Pediatric Genetics & Inherited Disorders

A baby smiling while the mom talks to a doctor

Genetics & Inherited Disorders

In the near future, all children with serious disorders will benefit from genetic analysis. Virtually every disease is the result of genetic and environmental interactions—and we learn a great deal about the course and treatment of an illness once the relevant genes are identified.

Clinical genetics at ColumbiaDoctors is comprised of highly trained and world-renowned physicians and researchers who are committed to the proper diagnosis and treatment of children and families with complex genetic problems and birth defects.
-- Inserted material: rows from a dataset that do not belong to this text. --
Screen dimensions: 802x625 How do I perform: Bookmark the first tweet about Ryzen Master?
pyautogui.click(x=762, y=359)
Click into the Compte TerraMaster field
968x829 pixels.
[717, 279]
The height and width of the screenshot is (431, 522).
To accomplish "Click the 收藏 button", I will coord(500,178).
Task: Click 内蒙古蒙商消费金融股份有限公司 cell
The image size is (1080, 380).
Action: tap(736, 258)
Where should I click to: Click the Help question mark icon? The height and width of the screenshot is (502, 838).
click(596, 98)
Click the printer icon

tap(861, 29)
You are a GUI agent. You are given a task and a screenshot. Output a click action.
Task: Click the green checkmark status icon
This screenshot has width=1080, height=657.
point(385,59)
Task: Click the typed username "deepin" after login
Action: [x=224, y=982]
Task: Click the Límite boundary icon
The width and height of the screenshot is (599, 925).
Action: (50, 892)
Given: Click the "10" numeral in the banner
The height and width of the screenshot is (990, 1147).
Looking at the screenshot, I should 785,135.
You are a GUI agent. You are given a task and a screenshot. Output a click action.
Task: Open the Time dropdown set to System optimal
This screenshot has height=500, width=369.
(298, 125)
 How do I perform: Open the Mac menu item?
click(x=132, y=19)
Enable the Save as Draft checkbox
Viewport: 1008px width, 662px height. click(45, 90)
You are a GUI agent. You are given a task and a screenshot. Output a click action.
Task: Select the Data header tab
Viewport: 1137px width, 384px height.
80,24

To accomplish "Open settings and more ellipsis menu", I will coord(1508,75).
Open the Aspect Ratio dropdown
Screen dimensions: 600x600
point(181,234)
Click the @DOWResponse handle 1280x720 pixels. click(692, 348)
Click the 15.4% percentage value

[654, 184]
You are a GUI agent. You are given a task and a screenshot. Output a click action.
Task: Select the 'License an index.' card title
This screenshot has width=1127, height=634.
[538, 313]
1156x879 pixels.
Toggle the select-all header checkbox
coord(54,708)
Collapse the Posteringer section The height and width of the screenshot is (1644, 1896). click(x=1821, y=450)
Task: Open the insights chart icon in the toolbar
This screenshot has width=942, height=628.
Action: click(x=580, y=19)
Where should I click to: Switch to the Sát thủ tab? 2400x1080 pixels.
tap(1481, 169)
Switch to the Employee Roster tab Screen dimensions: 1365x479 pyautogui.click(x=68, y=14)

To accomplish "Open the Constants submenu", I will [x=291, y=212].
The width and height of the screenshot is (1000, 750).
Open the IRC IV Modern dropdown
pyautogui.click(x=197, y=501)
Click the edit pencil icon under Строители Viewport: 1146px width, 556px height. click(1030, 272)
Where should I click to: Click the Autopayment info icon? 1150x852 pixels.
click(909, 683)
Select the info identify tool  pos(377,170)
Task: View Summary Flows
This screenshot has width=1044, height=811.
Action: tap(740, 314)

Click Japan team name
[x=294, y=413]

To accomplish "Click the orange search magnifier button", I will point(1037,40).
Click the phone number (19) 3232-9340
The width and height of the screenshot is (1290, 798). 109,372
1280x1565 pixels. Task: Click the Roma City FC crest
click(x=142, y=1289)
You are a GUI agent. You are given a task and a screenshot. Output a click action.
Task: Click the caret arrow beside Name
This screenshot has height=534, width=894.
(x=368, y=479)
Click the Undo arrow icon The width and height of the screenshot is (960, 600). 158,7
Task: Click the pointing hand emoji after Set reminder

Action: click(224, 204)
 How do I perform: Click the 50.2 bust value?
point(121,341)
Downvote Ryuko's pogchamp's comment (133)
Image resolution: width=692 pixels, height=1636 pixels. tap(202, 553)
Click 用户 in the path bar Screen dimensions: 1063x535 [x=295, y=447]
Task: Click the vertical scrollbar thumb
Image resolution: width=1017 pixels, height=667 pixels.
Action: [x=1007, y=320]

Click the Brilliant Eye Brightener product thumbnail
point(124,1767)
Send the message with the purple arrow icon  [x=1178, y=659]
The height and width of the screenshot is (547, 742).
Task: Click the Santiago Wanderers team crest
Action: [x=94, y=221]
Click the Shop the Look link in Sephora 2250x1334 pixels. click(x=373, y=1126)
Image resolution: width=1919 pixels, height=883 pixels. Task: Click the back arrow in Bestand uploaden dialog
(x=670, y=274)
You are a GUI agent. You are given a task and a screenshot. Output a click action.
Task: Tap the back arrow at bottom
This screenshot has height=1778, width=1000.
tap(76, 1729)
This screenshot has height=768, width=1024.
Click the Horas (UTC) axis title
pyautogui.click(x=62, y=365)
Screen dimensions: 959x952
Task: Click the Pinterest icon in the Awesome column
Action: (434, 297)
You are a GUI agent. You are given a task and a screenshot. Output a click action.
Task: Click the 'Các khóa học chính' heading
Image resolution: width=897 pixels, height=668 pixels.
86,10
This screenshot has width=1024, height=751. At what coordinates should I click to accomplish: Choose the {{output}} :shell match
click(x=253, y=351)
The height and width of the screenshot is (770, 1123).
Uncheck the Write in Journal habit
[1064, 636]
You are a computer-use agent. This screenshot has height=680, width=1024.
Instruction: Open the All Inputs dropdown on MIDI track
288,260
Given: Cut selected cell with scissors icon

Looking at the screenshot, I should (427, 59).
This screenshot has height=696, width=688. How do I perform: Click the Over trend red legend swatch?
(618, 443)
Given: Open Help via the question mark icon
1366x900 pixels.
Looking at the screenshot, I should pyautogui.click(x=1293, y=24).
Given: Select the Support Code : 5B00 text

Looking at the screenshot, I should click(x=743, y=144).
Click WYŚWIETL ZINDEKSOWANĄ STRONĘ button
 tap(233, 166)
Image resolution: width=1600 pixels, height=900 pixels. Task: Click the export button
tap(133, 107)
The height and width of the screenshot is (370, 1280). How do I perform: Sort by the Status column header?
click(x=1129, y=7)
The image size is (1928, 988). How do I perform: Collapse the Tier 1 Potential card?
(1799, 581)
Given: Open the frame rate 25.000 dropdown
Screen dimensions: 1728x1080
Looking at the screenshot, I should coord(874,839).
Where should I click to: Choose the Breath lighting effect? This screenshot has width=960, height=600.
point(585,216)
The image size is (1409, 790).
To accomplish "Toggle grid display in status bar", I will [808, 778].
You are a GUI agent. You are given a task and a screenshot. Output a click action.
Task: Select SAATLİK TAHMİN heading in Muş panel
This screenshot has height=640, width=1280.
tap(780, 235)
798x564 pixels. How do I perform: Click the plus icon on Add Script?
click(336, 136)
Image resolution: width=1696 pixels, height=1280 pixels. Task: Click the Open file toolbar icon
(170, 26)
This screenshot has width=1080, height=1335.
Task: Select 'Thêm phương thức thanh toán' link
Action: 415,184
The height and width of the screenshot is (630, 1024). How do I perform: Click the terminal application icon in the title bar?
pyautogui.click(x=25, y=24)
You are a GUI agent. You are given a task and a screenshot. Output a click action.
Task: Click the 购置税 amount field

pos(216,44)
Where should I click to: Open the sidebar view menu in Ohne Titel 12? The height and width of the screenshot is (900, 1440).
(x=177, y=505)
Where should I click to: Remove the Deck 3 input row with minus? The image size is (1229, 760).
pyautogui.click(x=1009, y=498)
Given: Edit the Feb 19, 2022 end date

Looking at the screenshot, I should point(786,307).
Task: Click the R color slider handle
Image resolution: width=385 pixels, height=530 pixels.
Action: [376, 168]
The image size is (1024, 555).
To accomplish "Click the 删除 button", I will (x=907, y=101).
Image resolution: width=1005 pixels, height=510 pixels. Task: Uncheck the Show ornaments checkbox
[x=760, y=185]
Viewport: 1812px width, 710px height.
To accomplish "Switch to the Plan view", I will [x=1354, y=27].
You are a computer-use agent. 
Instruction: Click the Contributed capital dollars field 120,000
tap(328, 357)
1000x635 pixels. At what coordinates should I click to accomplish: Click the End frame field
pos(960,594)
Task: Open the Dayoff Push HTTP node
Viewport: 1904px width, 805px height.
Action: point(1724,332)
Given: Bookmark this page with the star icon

Our pediatric geneticists and inherited disease experts have produced many new insights in this field, as we treat children with disorders that have a genetic cause, including Down syndrome, Turner syndrome, early onset cystic fibrosis, sickle cell disease, and amino acid disorders.

ColumbiaDoctors clinical geneticists provide clinical evaluation, risk assessment, genetic counseling and genetic testing for a wide variety of genetic conditions. Examples are infants and children with complex birth defects, chromosome abnormalities, developmental delays, autism, skin disorders, skeletal dysplasia, craniofacial malformations, ocular abnormalities, and hearing loss.When appropriate, we identify research studies for which patients may qualify to understand their condition better or provide additional therapeutic options.


We also provide evaluation and testing of adults with genetic disorders as well as well as pregnant women with fetal anomalies. Our pediatric geneticists also play a strong role in Maternal Fetal Medicine (MFM), diagnosing many inherited conditions before a child is even born.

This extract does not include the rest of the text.